APRICOTミーティングは、環太平洋地域のIPアドレスポリシーや技術動向の
情報交換、技術者同士の交流を目的とし、毎年2月末から3月初頭にかけて開
催されています。また、年に2回開催されるAPNICミーティングと共催となる
ことが毎年の恒例となっています。

余談ですが、今年はアジア太平洋地域の研究・教育ネットワークを取りまと
めた組織およびその会議であるAPAN (Asia-Pacific Advanced Network
Consortium) とAPRICOTが合同で開催され、APRICOT-APAN 2011カンファレン
スとなりました。

本稿では、筆者の参加目的の一つであった、APNICとの情報交換についてお
知らせします。


■APNIC技術チームとの情報共有

2011年2月22日(火)の午前中、NIR SIGが開催されました。NIR SIGは毎回の
APNICミーティングで開催されており、APNICとAPNIC管理地域下のNIRとの情
報共有、意見交換を目的としています。NIR SIGでは、システムに関する話
題だけでなくアドレス申請やアドレスポリシーにも関わる内容が含まれます
が、本レポートでは、筆者が特に関係するアドレス申請や、逆引きDNSシス
テムに関する話題を中心にお届けします。

今回のNIR SIGには、APNICの他にCNNIC、TWNIC、KRNICなどのAPNIC管理下地
域の各NIRが参加しており、過去のNIR SIGでは、毎回APNIC技術チームから
APNICがその年に実施する重要なシステム開発計画などが共有され、参加し
たNIRとの意見交換が行われてきました。

課題一覧:
1: 次の(a)〜(c)が本文の内容と合っているかを判断し、それぞれ「はい」か「いいえ」で答えなさい。あわせて、判断の根拠となる本文の語句をそのまま引用しなさい。
(a) APRICOTミーティングは年に2回開催される。
(b) 今年のAPRICOTはAPANと合同で開催された。
(c) NIR SIGは2011年2月22日の午後に開催された。
2: 本文のうち、「本稿では、筆者の参加目的の一つであった、APNICとの情報交換についてお」で始まり「テムに関する話題を中心にお届けします。」で終わる部分を書き写しなさい。
本文だけを手がかりにして答えること。

提供データ:
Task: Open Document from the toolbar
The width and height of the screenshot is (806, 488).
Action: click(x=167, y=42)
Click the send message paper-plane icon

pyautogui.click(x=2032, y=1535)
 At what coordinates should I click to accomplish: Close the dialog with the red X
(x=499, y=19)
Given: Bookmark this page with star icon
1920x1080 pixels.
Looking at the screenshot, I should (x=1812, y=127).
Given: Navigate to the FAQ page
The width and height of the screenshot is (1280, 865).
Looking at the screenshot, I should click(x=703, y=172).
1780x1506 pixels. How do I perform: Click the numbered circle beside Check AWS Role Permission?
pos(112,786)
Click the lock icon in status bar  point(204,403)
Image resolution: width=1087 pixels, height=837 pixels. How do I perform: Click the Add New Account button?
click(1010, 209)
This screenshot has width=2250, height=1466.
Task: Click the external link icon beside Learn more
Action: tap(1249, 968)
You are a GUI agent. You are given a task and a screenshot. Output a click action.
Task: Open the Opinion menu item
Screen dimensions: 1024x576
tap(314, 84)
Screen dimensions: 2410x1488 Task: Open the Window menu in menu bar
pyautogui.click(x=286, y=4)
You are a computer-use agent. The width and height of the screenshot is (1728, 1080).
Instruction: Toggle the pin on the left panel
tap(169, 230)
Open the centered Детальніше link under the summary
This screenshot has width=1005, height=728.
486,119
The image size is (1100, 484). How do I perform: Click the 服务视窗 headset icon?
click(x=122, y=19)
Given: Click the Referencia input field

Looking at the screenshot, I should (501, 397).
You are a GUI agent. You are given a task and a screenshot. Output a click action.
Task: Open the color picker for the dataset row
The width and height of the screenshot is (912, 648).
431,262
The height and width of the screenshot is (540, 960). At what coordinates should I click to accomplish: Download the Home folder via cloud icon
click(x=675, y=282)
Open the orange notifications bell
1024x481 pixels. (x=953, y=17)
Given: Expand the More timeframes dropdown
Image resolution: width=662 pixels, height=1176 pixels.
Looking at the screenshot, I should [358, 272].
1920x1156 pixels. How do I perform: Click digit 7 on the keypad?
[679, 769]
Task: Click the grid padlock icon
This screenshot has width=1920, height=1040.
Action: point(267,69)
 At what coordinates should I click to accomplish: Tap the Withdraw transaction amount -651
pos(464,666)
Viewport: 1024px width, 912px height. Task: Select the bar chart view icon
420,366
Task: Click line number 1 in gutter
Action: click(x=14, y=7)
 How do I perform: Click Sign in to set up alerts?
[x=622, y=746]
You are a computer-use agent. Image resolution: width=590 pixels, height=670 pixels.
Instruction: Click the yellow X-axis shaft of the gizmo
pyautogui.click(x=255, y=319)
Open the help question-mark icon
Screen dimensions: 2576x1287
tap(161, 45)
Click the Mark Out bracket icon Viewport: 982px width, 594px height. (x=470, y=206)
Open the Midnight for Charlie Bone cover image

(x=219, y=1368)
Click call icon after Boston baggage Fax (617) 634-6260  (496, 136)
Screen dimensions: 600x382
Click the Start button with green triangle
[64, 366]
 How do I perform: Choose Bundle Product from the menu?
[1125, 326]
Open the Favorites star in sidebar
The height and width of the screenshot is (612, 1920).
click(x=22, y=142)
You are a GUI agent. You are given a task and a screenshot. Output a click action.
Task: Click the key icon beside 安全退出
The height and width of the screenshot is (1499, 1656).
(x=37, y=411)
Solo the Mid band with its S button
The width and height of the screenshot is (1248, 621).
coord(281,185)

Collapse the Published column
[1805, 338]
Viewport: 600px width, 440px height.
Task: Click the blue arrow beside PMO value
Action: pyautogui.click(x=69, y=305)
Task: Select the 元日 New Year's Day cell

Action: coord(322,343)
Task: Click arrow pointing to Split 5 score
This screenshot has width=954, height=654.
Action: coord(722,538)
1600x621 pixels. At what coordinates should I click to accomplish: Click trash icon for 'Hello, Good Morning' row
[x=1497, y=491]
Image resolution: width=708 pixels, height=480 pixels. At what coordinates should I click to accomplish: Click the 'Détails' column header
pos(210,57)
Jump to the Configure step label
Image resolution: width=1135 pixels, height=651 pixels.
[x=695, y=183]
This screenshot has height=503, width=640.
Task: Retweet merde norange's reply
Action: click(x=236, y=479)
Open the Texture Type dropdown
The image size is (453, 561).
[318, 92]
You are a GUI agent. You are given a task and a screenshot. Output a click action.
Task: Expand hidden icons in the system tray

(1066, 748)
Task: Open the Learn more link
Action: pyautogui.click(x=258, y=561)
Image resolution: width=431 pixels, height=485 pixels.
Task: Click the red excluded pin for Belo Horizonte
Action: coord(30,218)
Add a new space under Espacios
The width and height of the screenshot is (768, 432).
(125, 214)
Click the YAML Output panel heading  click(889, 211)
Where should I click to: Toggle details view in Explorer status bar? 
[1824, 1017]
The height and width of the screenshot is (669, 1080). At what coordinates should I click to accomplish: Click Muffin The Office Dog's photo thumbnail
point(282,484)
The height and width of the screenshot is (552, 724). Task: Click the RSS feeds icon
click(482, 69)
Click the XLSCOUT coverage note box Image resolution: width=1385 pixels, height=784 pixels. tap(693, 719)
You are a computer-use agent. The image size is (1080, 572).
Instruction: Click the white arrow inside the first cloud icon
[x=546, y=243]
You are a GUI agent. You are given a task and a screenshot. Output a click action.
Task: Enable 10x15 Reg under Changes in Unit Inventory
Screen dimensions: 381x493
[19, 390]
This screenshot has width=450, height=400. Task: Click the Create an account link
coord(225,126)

正答:
1:
(a) いいえ。「年に2回開催されるAPNICミーティングと共催となる」
(b) はい。「とAPRICOTが合同で開催され」
(c) いいえ。「2011年2月22日(火)の午前中、NIR SIGが開催されました」

2:
本稿では、筆者の参加目的の一つであった、APNICとの情報交換についてお
知らせします。


■APNIC技術チームとの情報共有

2011年2月22日(火)の午前中、NIR SIGが開催されました。NIR SIGは毎回の
APNICミーティングで開催されており、APNICとAPNIC管理地域下のNIRとの情
報共有、意見交換を目的としています。NIR SIGでは、システムに関する話
題だけでなくアドレス申請やアドレスポリシーにも関わる内容が含まれます
が、本レポートでは、筆者が特に関係するアドレス申請や、逆引きDNSシス
テムに関する話題を中心にお届けします。